Today I talked to my local pontiac dealer (shop) about installing a hi-po cam in my goat and if they did the work would it still be under warranty. They told me to look at www.gmgoodwrench.com and let them know which cam I want & then we would discuss the warranty. My problem is that I don't know which cam on this sight would be best for my M6. I'm looking at gaining the most horsepower with only changing the cam and leaving the heads stock. I researched this site about cam info and there is a lot of debate about even better cams through different companies however, I'm looking at sticking with GM because of the whole warranty thing.
Here are the cams on the site:
1) 12480033 Camshaft "Gen 3" (Hot Cam)
2) 12480110 Camshaft, "Gen 3" V8 (LS1)
3) 12560950 LS6 "Gen 3" Production Performance Camshaft
4) 12565308 Camshaft, 2002-03 LS6 Corvette
5) 88958606 Roller Camshaft "Gen 3" Showroom Stock Design
Any help would be greatly appreciated. Thank you in advance!


----------



## Whiteshadow (Sep 28, 2004)

IPOCKALYPSE said:


> Today I talked to my local pontiac dealer (shop) about installing a hi-po cam in my goat and if they did the work would it still be under warranty. They told me to look at www.gmgoodwrench.com and let them know which cam I want & then we would discuss the warranty. My problem is that I don't know which cam on this sight would be best for my M6. I'm looking at gaining the most horsepower with only changing the cam and leaving the heads stock. I researched this site about cam info and there is a lot of debate about even better cams through different companies however, I'm looking at sticking with GM because of the whole warranty thing.
> Here are the cams on the site:
> 1) 12480033 Camshaft "Gen 3" (Hot Cam)
> 2) 12480110 Camshaft, "Gen 3" V8 (LS1)
> ...



I believe the number 2 cam you have listed, is the exact same cam that is in the car currently. I'm not too sure of the difference between the number 3 and number 4 cams. The showroom stock camshaft probably makes pretty good power, but the number 1 camshaft is the one you want. I strongly doubt they'll cover it under warranty. However, they will most likely cover the LS6 cam and heads under warranty..


----------



## westell (Oct 4, 2004)

Since it's a daily driver, I'm going with the LS6 cam, and springs. A member, and dealer here posted he installed one, good results, and he sells 'em.

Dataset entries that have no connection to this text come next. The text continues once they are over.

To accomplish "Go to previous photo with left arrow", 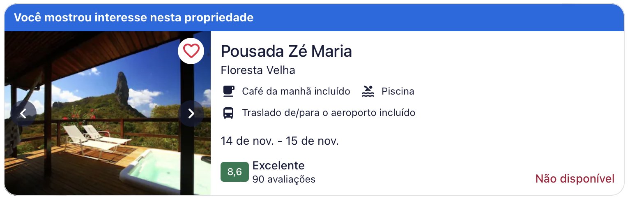I will pyautogui.click(x=23, y=113).
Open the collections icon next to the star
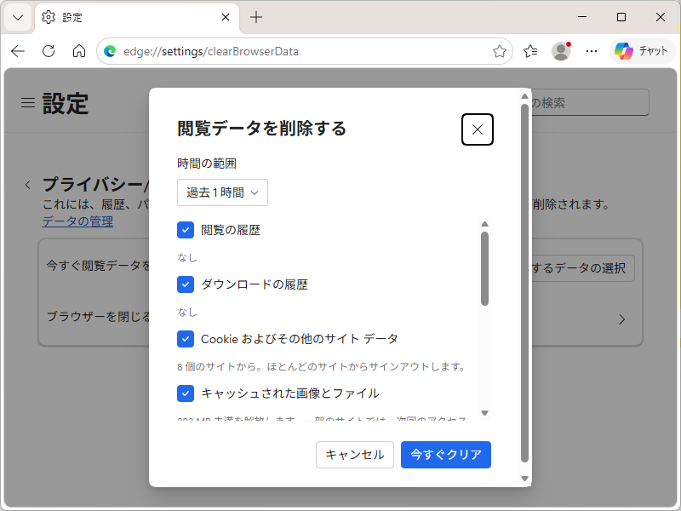 coord(529,50)
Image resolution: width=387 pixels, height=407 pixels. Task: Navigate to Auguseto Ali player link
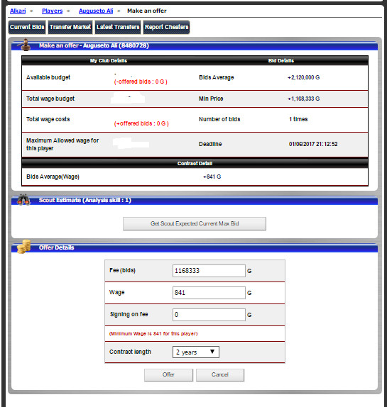(x=96, y=11)
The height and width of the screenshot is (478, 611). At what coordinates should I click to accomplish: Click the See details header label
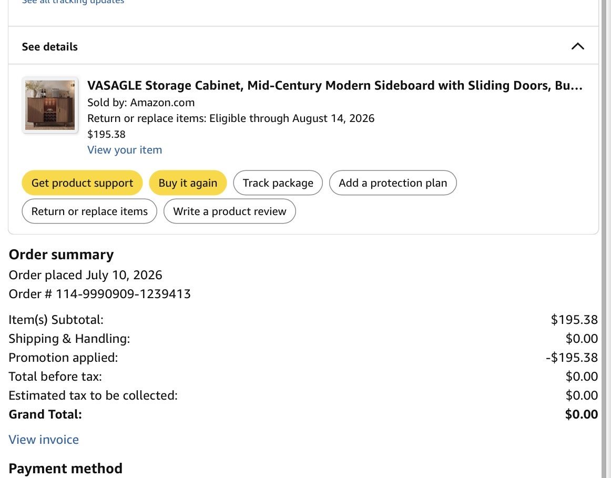click(x=49, y=47)
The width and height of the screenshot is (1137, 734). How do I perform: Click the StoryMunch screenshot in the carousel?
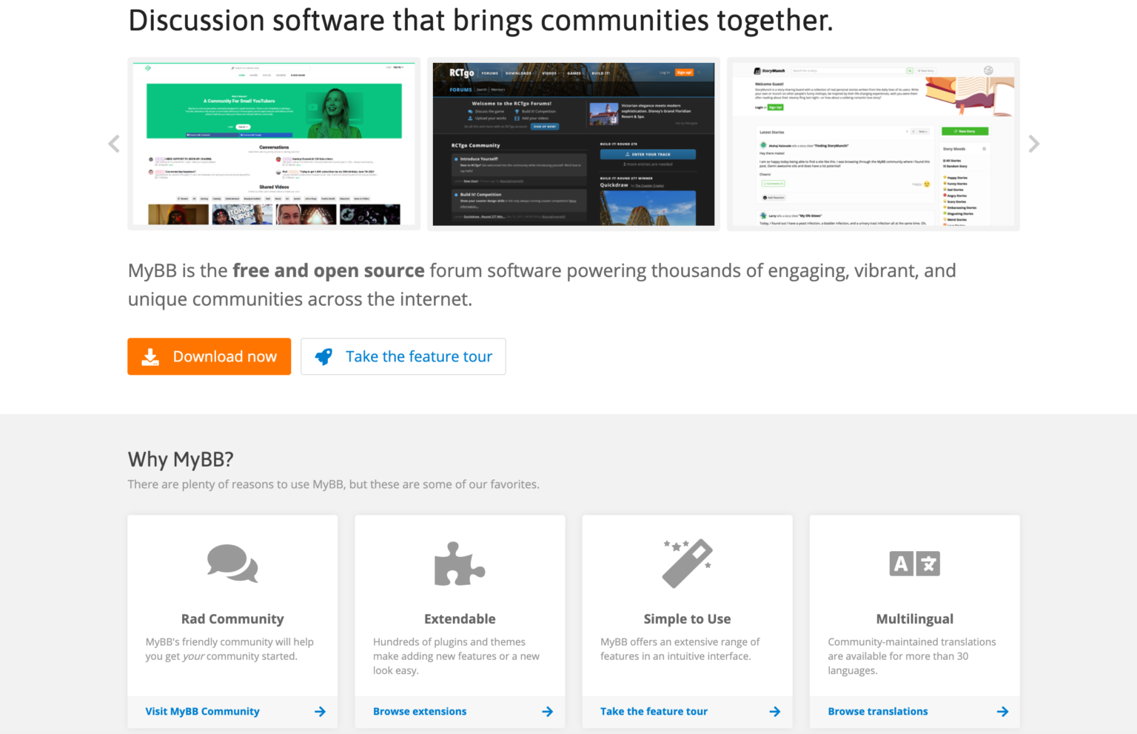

I can't remember his name but he's a regular poster here. Think he's up in DFW area.


----------



## IPOCKALYPSE (Mar 7, 2005)

I appreciate the inputs. I talked to one of the dealer reps today and informed him that I was interested in either the LS6 or the Hot cam. I should know something in a couple of days about whether either of these will void my warranty. I don't have any of the stats on the hot cam so I don't know how much different it is then the LS6 but I want something that will be well worth it. I'm hoping for around 400rwhp when I'm all done with upgrades so I'm trying to get the most I can with the fewest parts and not spending an arm & leg to get there (without a supercharger or N.O.). The dealer that your referring to is GTODEALER and he posted 340.9rwhp with the LS6 and a few other mods. Thanks again for the replies.


----------



## GTO_Newbie (Dec 13, 2004)

I have a brand new 2002-2004 LS6 camshaft and a set of brand new 2002-2004 LS6 heads that I will sell below dealer cost cause I'm going with much better cam and heads.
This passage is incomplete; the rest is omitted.